And Fish didn’t specifically mention the Olympics once in a speech on Wednesday before roughly 1,900 people gathered at the Greater Boston Chamber of Commerce’s annual meeting.
The ascension of Pagliuca, combined with the additions of Lucchino and Connors, represent an acknowledgment by Boston 2024 that bold strokes are needed to jump start the bid to bring the Summer Games back to the United States for the first time since the 1996 Olympics in Atlanta.
Pagliuca is a shrewd private equity investor and driven sports fan — he played freshman basketball at Duke University — who regularly sits under the basket watching his Boston Celtics.
Pagliuca, along with principal owner Wyc Grousbeck, bought the Celtics in 2002 for what was then a record $360 million purchase for an NBA franchise.

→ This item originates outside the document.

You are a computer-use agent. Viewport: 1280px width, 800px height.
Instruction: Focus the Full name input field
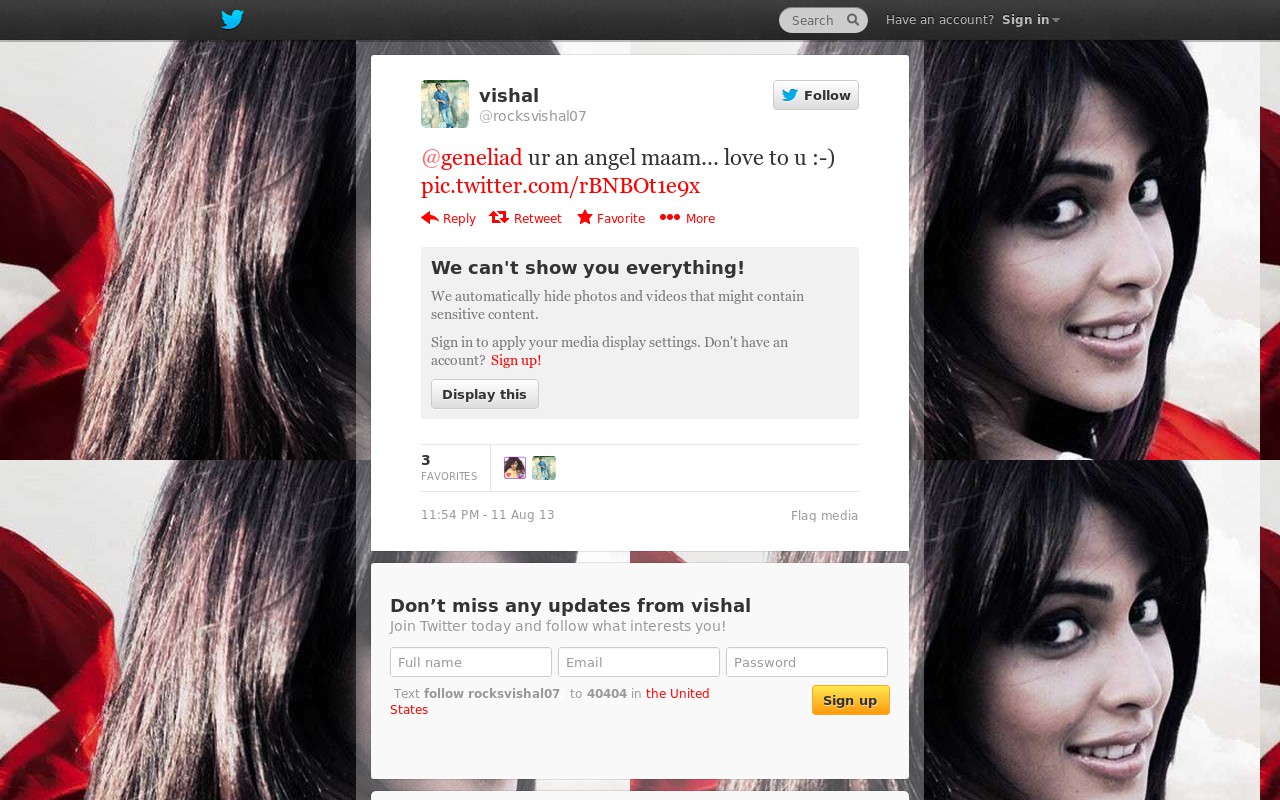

They brought in as head of basketball operations former Celtic Danny Ainge, who engineered the team’s 2008 championship run.
Pagliuca ran unsuccessfully in the Democratic primary for the Senate seat that opened up after the death of Edward M. Kennedy in 2009.
Fish recruited Pagliuca early in Boston 2024’s formation to help oversee budgeting and other financial issues for the group, and Pagliuca and his colleagues at Bain were key donors to the organization’s first phase.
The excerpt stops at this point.